Task set -
- 1) Answer these questions from the passage on querying a range of verses:
(a) Which column does the final query return?
(b) What would usually put the IDs in sequence, and on what condition?
(c) What does the writer say they should have done before responding?
- 2) Summarize the passage on querying a range of verses in two sentences.

As long as the verses were entered in order, it should work.

Otherwise, I think you'll have to do a book-by-book query.

I would say this is one of those problems that can't be solved with one query.

Couldn't you just select the first id:

SELECT `id` FROM `bible` WHERE `book` = 1 AND `chapter` = 1 AND `verse` = 1 LIMIT 1

and the second:

SELECT `id` FROM `bible` WHERE `book` = 2 AND `chapter` = 3 AND `verse` = 1 lIMIT 1

Then get the results via:

SELECT `scripture` FROM `bible` WHERE `id` BETWEEN [id_1] AND [id_2] ORDER BY `book` ASC,`chapter` ASC,`verse` ASC

[edit]
Sorry I pretty much said what the others above me said. I guess I should of read the other posts before responding.

Apart from what I have said above, there is another way if you if you do not have the ID's in sequence. An autoincrement would usually put the ID's in sequence as long as you have added the data in the proper order.

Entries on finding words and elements
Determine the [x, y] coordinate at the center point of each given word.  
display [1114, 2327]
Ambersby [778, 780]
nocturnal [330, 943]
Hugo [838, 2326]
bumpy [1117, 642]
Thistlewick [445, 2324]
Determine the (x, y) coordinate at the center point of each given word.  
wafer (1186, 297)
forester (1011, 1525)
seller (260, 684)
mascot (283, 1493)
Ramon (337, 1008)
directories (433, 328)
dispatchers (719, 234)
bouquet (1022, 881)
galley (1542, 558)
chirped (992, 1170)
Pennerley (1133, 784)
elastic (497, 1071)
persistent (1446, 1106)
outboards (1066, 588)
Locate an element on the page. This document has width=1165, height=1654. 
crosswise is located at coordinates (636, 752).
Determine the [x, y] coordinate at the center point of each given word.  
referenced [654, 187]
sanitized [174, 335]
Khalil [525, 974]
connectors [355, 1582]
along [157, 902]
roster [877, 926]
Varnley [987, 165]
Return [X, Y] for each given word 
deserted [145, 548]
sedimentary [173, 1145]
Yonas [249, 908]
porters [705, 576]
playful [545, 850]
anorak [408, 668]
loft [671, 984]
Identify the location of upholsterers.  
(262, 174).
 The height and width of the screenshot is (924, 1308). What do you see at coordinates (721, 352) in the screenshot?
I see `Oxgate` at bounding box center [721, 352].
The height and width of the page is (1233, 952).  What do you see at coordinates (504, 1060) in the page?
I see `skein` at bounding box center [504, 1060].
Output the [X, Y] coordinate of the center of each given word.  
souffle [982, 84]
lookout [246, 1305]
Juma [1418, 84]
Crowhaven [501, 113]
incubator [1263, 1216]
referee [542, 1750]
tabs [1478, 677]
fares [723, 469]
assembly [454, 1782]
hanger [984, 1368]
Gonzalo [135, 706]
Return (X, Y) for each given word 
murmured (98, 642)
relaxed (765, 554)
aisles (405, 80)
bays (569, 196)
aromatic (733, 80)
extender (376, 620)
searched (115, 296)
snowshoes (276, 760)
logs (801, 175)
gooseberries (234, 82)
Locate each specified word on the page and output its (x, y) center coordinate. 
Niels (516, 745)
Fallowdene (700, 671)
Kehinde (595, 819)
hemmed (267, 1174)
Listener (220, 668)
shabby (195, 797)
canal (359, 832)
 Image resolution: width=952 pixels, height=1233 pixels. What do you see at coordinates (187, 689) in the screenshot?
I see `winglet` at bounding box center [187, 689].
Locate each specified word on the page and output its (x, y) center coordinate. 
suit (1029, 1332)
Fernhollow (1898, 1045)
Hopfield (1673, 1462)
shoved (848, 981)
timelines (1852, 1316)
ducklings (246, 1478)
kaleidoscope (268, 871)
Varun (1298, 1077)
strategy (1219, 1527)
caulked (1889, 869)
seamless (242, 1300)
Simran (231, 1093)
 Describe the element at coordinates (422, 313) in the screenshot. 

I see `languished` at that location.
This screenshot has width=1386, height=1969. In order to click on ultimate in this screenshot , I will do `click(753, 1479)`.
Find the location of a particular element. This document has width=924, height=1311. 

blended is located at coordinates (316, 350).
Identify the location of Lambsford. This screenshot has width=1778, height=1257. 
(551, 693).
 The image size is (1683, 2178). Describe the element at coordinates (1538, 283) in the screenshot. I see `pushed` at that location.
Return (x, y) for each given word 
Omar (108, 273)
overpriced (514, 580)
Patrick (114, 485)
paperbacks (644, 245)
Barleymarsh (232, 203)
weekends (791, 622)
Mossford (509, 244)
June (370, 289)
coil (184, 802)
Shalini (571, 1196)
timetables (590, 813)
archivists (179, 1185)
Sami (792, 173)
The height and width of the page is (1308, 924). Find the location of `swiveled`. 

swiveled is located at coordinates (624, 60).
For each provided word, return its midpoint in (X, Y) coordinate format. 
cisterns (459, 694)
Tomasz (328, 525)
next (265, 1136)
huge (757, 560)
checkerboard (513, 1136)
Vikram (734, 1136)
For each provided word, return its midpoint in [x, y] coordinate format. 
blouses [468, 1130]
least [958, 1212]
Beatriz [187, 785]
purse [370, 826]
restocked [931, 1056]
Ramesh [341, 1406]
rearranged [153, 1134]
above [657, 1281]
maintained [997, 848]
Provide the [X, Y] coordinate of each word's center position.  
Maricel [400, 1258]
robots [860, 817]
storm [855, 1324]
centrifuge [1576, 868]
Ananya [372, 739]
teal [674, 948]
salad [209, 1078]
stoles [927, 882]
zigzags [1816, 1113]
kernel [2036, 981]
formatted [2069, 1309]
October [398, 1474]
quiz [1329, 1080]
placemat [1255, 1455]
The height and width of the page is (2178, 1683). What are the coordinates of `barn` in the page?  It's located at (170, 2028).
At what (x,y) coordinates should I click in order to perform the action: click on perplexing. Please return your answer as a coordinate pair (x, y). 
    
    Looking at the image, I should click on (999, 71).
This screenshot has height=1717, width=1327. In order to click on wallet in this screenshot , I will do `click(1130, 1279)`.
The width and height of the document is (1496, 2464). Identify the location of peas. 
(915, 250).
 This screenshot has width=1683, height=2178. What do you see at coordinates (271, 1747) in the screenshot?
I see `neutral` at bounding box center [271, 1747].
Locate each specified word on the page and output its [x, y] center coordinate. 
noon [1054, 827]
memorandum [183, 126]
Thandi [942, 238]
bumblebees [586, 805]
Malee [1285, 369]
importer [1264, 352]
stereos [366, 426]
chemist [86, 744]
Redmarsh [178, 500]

Expected results -
- 1)
(a) The `scripture` column.
(b) An autoincrement, as long as the data was added in the proper order.
(c) Read the other posts.

- 2) The passage suggests selecting the id of one verse and the id of a second verse, then retrieving the scripture whose id falls between them, ordered by book, chapter and verse. This works as long as the verses were entered in order, which an autoincrement would usually ensure; otherwise a book-by-book query may be needed.